### Dataset content:
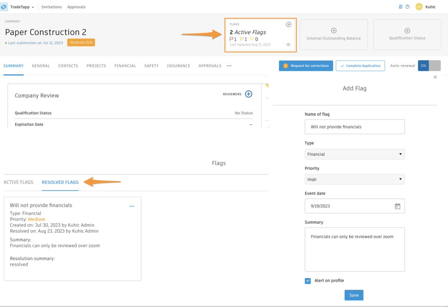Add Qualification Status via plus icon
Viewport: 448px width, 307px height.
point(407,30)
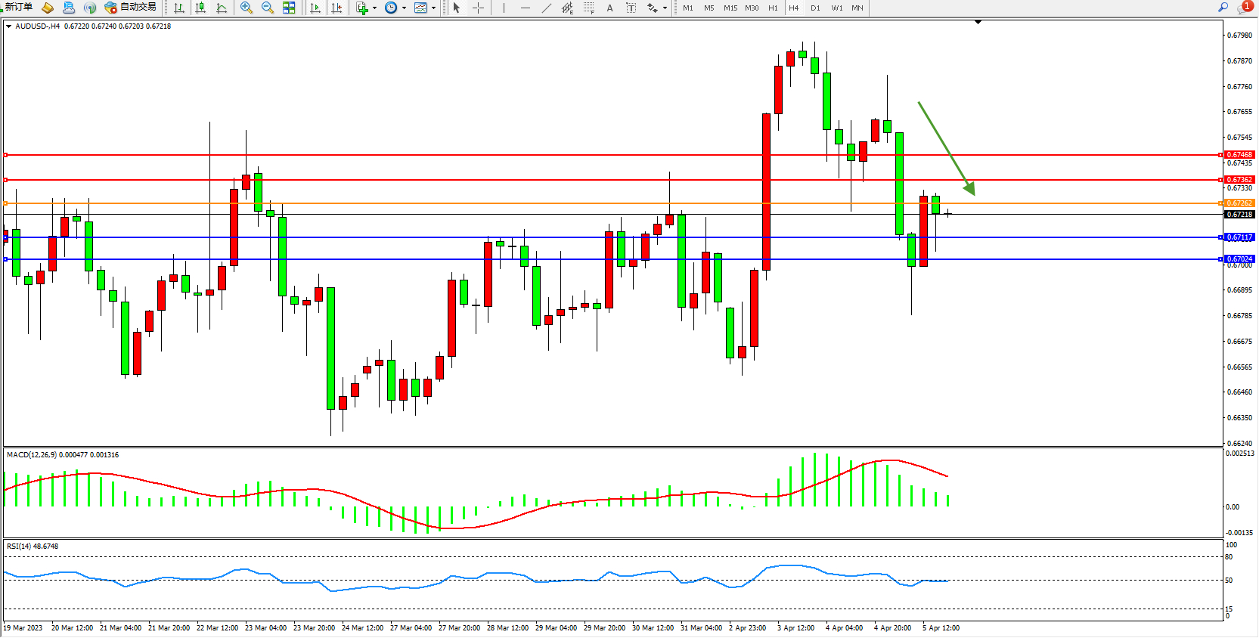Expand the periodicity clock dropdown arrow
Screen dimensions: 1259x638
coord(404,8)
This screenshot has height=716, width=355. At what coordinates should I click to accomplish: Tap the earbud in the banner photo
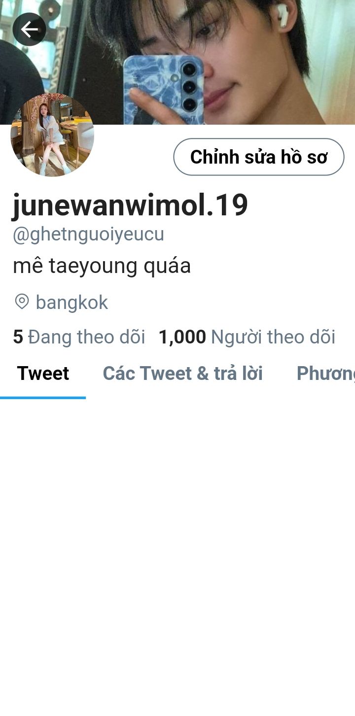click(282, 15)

...

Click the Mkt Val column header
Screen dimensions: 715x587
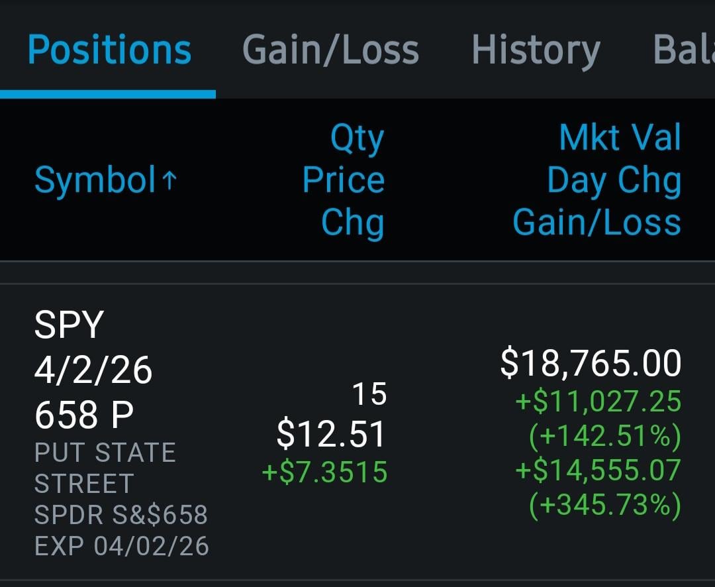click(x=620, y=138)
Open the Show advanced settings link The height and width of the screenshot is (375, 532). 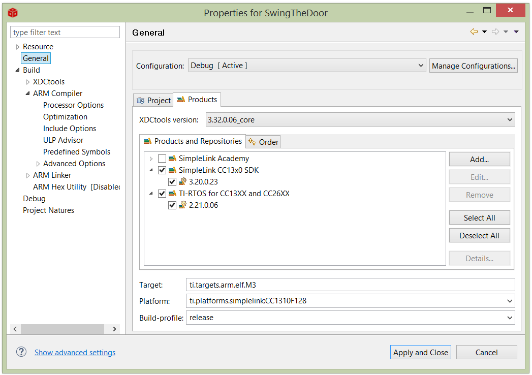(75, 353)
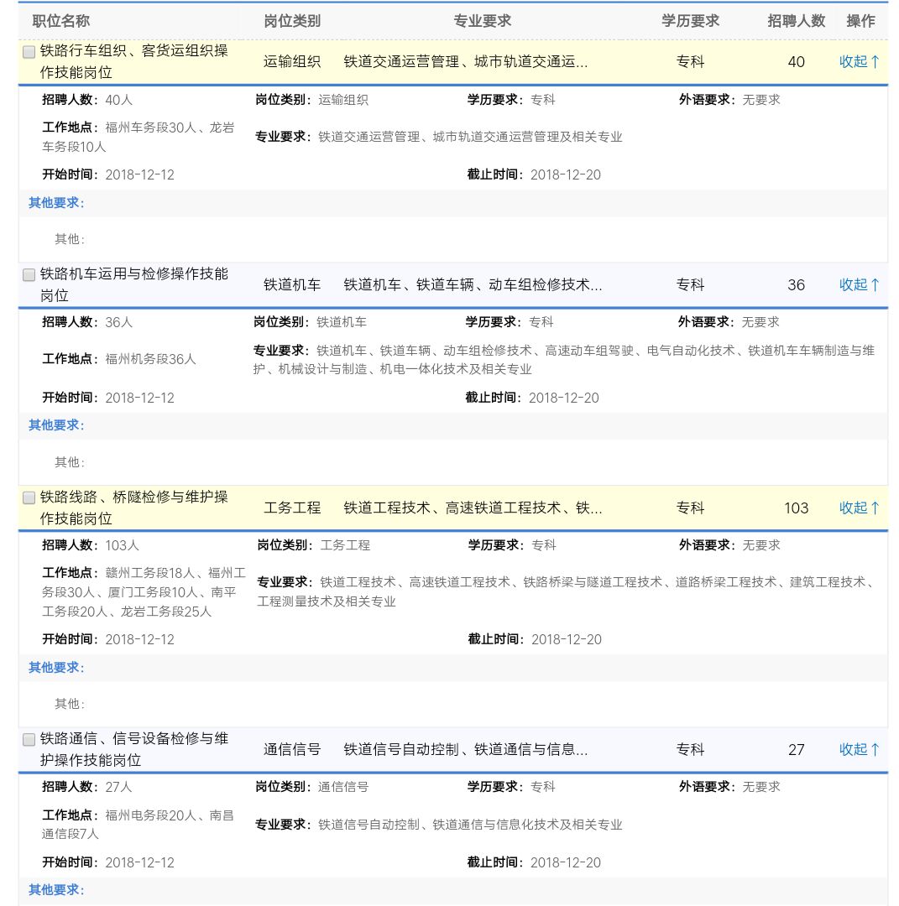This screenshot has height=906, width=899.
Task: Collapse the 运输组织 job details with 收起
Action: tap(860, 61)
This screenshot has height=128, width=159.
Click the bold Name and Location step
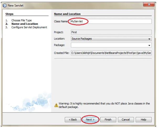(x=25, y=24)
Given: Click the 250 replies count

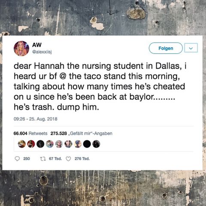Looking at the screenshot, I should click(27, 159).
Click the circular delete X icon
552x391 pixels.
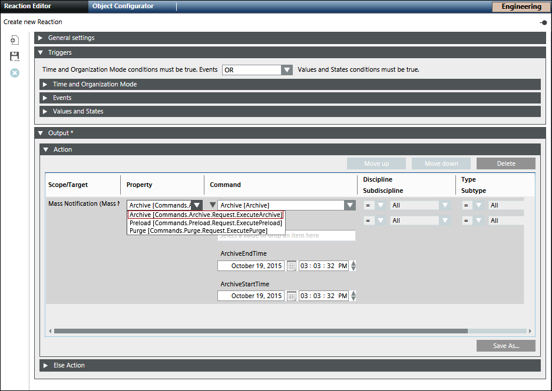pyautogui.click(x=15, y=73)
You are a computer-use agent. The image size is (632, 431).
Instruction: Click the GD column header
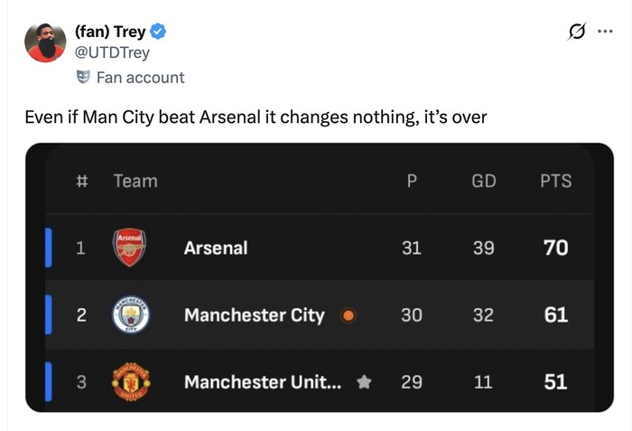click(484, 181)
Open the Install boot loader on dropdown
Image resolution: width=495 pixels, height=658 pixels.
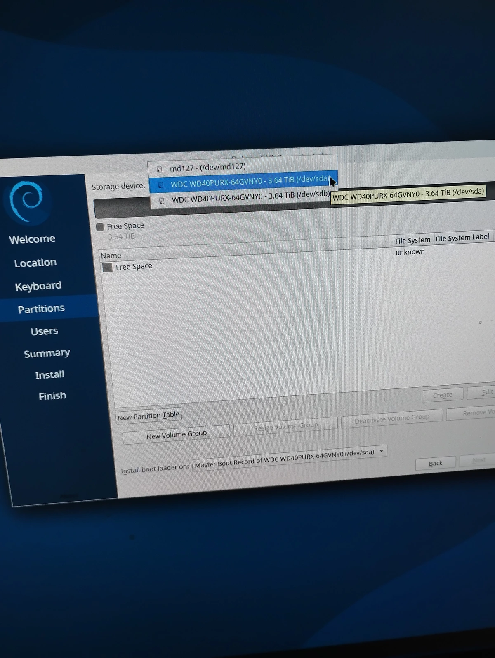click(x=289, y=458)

--

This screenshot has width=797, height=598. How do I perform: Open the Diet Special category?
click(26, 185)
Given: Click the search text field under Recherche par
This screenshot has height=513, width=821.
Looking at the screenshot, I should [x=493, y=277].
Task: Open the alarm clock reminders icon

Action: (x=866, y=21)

### What needs to be done:
Would you quote everything above from the line containing "This screenshot has width=797, height=598." down to the line containing "Given: Click the search"? Include both of those lines and nothing else.

### Finished exercise:
This screenshot has width=797, height=598. How do I perform: Open the Diet Special category?
click(26, 185)
Given: Click the search text field under Recherche par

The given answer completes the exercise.